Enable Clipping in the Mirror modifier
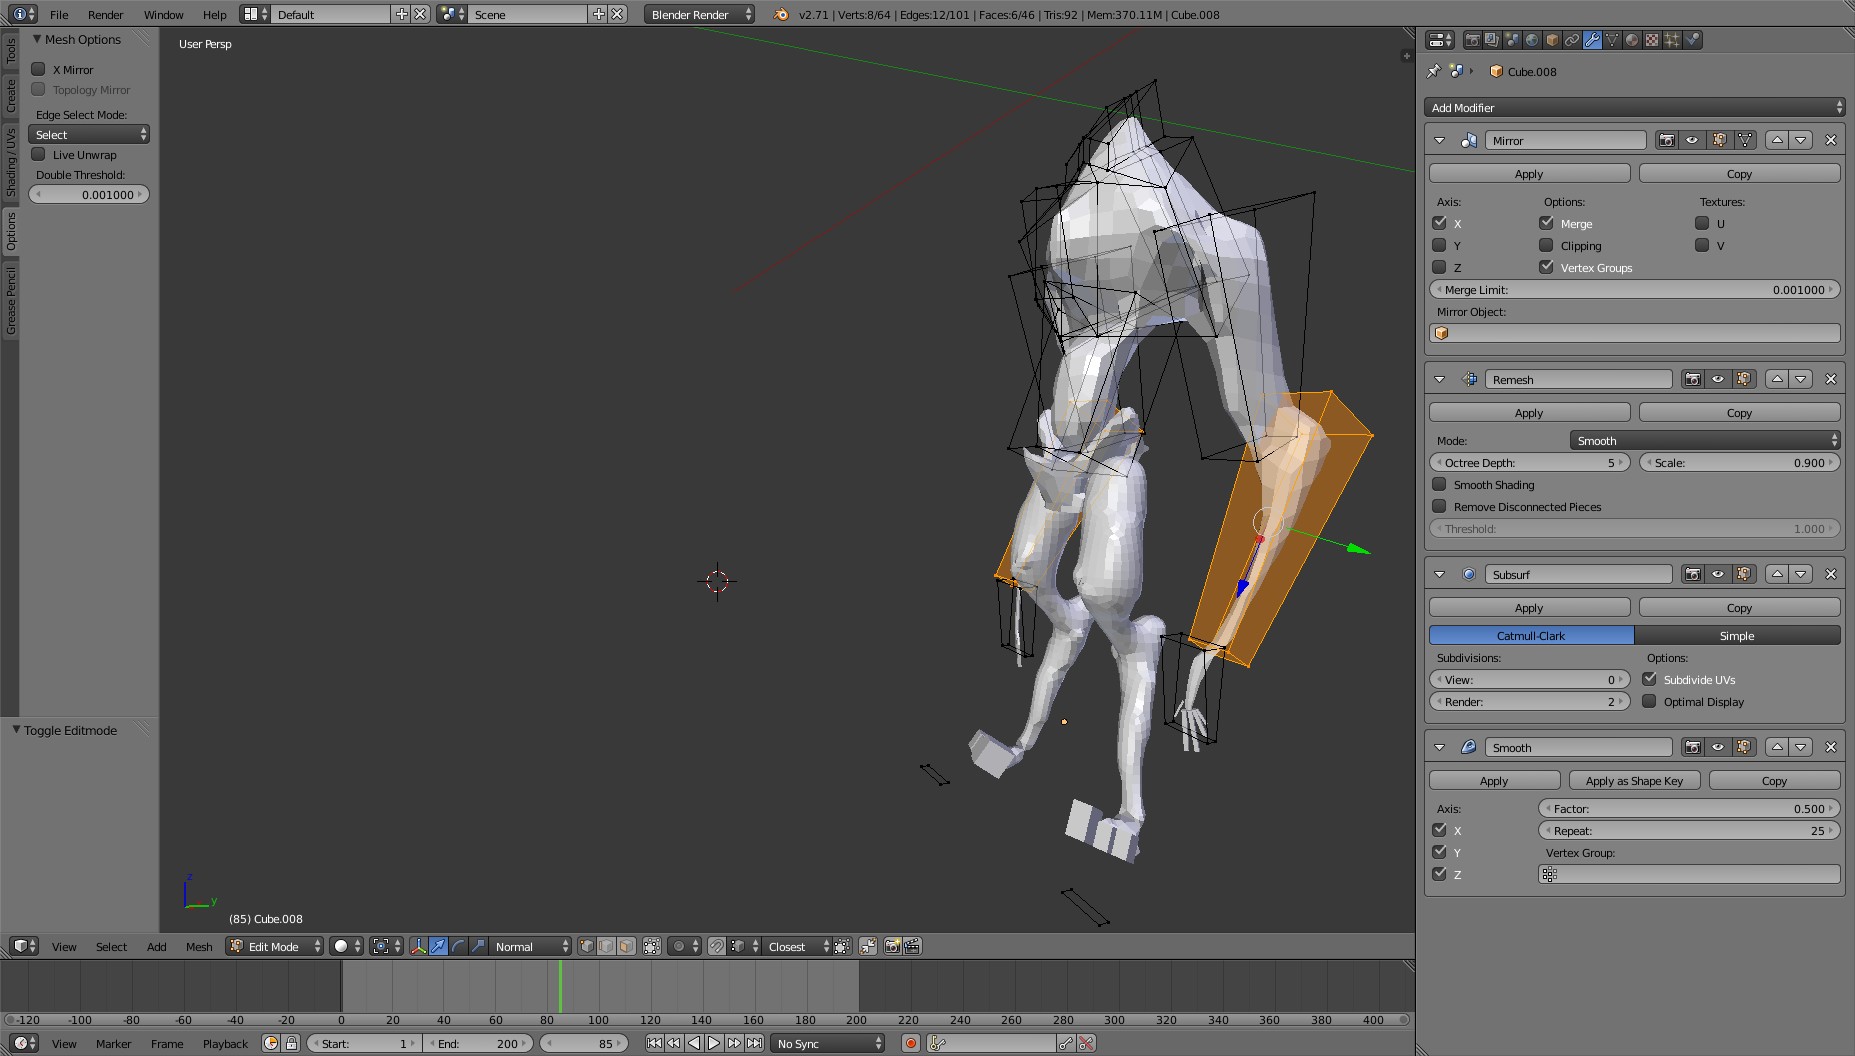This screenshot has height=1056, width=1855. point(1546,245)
...
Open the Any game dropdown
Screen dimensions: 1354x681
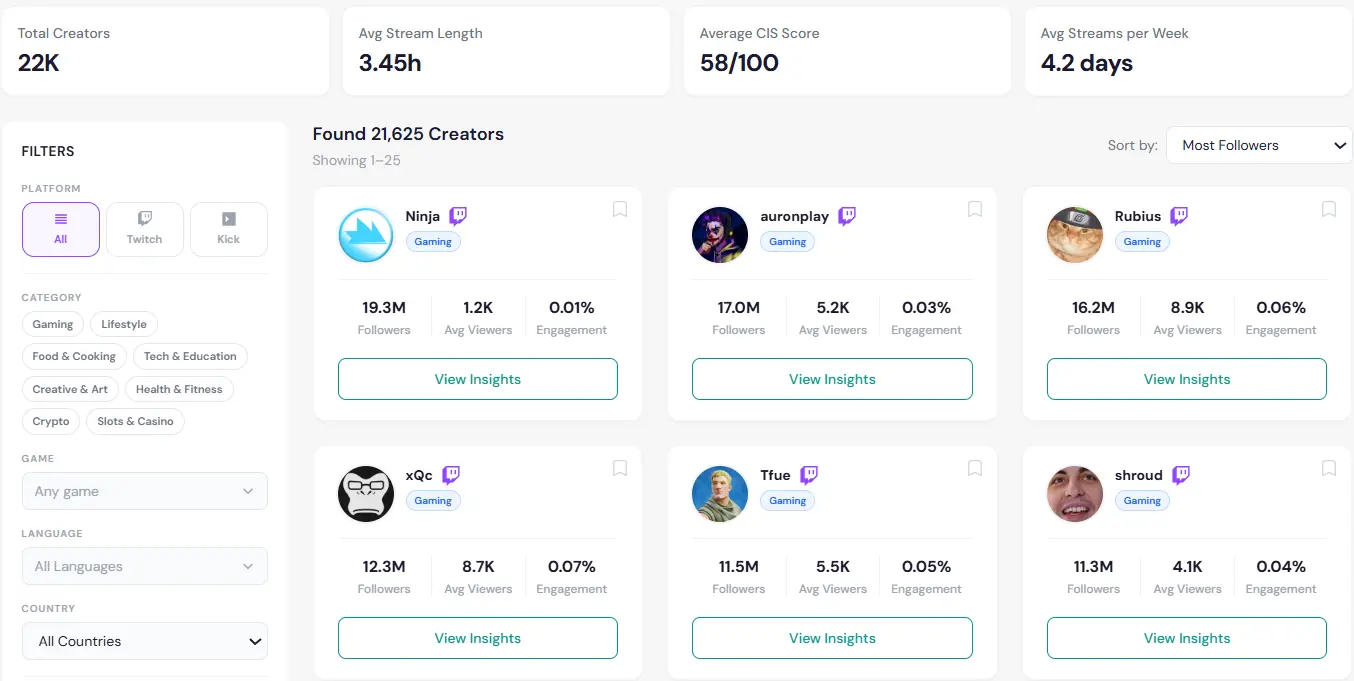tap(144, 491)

TO DO: Rewrite the part of the items that opens with the line containing "Open the Any game dropdown" and closes with the line containing "tap(144, 491)", replacing "dropdown" with "menu" and leaving everything else unchanged. Omit the pictures from your output.

ANSWER:
Open the Any game menu
Screen dimensions: 1354x681
tap(144, 491)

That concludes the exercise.